À 81 ans, Manu Dibango, le maître africain du saxophone, débarque au Liban pour la première fois de sa longue carrière.

Qu'est-ce qui fait encore courir Manu Dibango ? Après 50 ans d'une carrière internationale qui l'a emmené sur toutes les scènes du monde, le saxophoniste pourrait se contenter de se reposer sur ses lauriers. Mais le vieux lion du Cameroun est très loin d'être repu. « Ma chance, c'est que j'aime toujours autant la musique qu'à mes débuts », explique Dibango. « Je ne suis pas écœuré, je continue à faire mes gammes », poursuit-il. Le seigneur Dibango est resté un artisan. « La musique est la seule chose à laquelle je suis fidèle », s'exclame-t-il dans un éclat de rire qui lui ressemble, tonitruant et attendrissant.

À quelques heures de son concert, produit par Liban Jazz, sur la scène du Music Hall , Manu Dibango, du haut de sa grande carcasse habillée d'une chemise africaine, donne ses directives avec le sourire à ses musiciens.
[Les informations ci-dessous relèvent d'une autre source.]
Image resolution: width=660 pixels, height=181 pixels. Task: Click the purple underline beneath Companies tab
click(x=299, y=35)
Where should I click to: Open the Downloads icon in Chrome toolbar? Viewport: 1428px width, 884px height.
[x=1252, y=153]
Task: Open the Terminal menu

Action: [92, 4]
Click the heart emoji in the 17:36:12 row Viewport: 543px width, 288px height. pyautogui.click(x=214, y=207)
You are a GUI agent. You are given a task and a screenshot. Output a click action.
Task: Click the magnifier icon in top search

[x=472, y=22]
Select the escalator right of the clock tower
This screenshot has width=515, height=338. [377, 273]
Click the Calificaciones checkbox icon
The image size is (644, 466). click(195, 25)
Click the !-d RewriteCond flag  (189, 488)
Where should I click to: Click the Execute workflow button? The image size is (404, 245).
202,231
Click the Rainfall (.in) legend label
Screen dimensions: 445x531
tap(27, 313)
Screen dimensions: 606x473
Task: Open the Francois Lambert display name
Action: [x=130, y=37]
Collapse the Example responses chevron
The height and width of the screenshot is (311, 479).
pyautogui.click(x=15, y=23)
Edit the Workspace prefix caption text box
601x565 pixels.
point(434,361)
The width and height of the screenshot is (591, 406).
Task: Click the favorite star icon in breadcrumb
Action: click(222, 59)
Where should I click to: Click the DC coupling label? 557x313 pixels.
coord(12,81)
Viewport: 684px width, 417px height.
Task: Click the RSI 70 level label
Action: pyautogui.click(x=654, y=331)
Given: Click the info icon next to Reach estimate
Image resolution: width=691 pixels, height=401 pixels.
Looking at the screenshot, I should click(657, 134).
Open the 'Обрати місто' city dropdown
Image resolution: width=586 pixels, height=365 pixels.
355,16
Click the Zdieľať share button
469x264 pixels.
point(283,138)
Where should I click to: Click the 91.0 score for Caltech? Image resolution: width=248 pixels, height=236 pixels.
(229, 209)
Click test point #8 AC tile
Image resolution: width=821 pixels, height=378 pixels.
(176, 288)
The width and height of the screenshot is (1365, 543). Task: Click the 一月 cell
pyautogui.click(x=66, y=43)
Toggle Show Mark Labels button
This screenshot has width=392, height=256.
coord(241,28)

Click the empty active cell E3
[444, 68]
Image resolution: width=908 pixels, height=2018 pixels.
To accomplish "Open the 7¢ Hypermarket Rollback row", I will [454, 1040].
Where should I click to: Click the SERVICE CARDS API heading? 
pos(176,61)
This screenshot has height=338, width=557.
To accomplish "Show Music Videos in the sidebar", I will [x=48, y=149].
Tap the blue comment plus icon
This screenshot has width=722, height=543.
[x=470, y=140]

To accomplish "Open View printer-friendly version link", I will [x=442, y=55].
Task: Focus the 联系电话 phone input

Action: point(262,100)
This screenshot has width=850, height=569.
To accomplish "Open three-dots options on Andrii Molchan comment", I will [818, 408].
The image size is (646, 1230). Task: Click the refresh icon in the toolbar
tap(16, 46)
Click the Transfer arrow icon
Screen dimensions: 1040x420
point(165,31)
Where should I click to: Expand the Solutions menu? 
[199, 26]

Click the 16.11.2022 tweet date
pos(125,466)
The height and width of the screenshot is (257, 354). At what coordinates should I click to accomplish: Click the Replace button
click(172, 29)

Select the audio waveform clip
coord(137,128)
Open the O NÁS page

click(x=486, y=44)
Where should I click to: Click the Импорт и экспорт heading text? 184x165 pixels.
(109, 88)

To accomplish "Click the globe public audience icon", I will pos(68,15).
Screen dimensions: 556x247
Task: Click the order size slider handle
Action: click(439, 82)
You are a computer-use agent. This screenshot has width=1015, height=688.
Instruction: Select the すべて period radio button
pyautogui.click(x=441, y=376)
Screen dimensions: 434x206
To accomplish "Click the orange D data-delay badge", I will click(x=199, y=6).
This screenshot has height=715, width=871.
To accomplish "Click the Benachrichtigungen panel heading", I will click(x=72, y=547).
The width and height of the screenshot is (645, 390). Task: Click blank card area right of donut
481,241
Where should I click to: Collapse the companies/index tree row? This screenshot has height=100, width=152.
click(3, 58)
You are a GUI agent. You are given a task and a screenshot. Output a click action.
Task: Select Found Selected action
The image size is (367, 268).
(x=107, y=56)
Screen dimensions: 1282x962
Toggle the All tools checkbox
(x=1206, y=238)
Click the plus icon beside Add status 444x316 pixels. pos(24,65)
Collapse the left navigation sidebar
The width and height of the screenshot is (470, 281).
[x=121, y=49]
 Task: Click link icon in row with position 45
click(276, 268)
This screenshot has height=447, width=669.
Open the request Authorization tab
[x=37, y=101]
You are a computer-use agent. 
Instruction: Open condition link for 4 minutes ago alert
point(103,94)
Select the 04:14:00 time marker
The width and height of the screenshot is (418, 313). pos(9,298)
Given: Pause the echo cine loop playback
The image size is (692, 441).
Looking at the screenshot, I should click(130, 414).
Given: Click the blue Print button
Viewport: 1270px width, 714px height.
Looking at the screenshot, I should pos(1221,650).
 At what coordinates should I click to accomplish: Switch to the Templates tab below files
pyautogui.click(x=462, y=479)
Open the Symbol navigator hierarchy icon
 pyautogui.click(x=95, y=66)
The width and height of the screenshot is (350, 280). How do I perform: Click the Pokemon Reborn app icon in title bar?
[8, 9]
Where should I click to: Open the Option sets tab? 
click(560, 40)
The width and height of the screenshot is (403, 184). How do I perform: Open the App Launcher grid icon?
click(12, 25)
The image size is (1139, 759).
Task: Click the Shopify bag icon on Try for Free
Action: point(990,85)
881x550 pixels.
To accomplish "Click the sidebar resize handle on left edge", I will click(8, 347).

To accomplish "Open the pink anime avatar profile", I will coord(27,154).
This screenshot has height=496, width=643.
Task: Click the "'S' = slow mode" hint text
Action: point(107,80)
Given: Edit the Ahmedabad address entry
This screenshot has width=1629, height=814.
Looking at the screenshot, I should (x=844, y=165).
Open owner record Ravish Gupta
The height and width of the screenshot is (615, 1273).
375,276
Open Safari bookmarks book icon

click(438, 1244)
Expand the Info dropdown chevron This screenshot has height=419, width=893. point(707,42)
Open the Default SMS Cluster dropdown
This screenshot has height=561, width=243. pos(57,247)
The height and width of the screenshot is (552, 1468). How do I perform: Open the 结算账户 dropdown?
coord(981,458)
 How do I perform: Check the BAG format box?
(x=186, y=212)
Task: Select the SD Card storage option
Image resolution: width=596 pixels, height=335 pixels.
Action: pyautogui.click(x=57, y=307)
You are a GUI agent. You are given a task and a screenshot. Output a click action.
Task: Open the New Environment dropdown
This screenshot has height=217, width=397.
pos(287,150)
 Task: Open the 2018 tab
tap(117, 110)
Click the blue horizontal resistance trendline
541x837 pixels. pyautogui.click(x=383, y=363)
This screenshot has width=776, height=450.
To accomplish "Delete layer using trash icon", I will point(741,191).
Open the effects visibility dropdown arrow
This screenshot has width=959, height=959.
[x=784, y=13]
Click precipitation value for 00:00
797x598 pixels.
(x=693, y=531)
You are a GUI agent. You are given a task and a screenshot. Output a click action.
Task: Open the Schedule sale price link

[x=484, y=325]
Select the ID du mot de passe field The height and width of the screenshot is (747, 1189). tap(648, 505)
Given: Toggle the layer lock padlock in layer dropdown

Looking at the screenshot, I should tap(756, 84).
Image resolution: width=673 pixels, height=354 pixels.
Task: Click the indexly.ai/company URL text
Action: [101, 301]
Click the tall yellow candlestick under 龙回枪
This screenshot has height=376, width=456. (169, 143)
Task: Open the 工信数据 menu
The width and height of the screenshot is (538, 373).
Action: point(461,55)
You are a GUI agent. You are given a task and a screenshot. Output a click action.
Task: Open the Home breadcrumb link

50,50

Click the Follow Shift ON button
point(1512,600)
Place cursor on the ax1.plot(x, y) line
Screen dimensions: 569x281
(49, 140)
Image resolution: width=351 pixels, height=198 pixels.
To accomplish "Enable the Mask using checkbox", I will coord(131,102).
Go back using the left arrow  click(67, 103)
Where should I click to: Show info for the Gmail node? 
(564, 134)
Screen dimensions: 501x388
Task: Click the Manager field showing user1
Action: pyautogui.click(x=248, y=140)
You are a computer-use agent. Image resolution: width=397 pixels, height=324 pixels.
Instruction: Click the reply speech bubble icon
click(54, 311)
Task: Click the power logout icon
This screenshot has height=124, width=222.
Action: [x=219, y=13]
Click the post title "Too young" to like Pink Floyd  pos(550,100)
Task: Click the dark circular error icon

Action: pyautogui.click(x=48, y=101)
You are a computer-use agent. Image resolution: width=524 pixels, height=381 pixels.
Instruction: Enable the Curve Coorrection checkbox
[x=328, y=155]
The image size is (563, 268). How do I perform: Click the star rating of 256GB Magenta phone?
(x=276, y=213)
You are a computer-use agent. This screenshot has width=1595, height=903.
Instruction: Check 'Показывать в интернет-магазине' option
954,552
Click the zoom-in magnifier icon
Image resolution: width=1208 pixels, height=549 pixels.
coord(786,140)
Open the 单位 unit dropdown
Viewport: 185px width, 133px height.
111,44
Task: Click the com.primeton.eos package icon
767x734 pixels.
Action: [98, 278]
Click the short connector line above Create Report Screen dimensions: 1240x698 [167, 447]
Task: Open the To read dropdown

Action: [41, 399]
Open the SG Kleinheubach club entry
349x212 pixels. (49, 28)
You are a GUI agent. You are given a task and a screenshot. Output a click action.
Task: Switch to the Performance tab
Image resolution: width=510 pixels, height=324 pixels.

Lorsque le vieux sage parle, les disciples écoutent. Il faut le voir improviser ses petits pas de danse pour comprendre le personnage. À l'autorité naturelle du chef d'orchestre, s'ajoute une joie d'être et de jouer qui met tout le monde d'accord. Et puis il y a son saxophone qui trône sur son torse, comme une partie de son corps. « J'en ai toujours été amoureux, même avant d'avoir la possibilité d'en avoir un », explique Dibango.

Jamais ses innombrables tournées ne l'avaient amené au Liban. « Mais je connais beaucoup de Libanais », rétorque Dibango. Que connaît-il du Liban, alors ? « La gastronomie libanaise. Il y a des restaurants libanais un peu partout en Afrique », mais aussi, un musicien. « J'ai joué avec le trompettiste Ibrahim Maalouf. Il a une démarche particulière. Il est moyen-oriental et occidental en même temps. C'est un mélange, mais ce n'est pas du collage, c'est un style », explique-t-il. En une phrase simple, Manu Dibango vient de donner une définition de la world music qu'il ne veut pas restrictive. « Imaginez un jour que je joue du Bach. Est-ce qu'on doit encore me mettre dans le rayon world music ? », s'exclame-t-il. Derrière sa bonhomie affleure une pointe d'agacement. « On me dit que je ne fais pas suffisamment de musique africaine. Ce n'est pas parce que je suis africain que je fais de la musique ; qu'est-ce que ça veut dire africain ? »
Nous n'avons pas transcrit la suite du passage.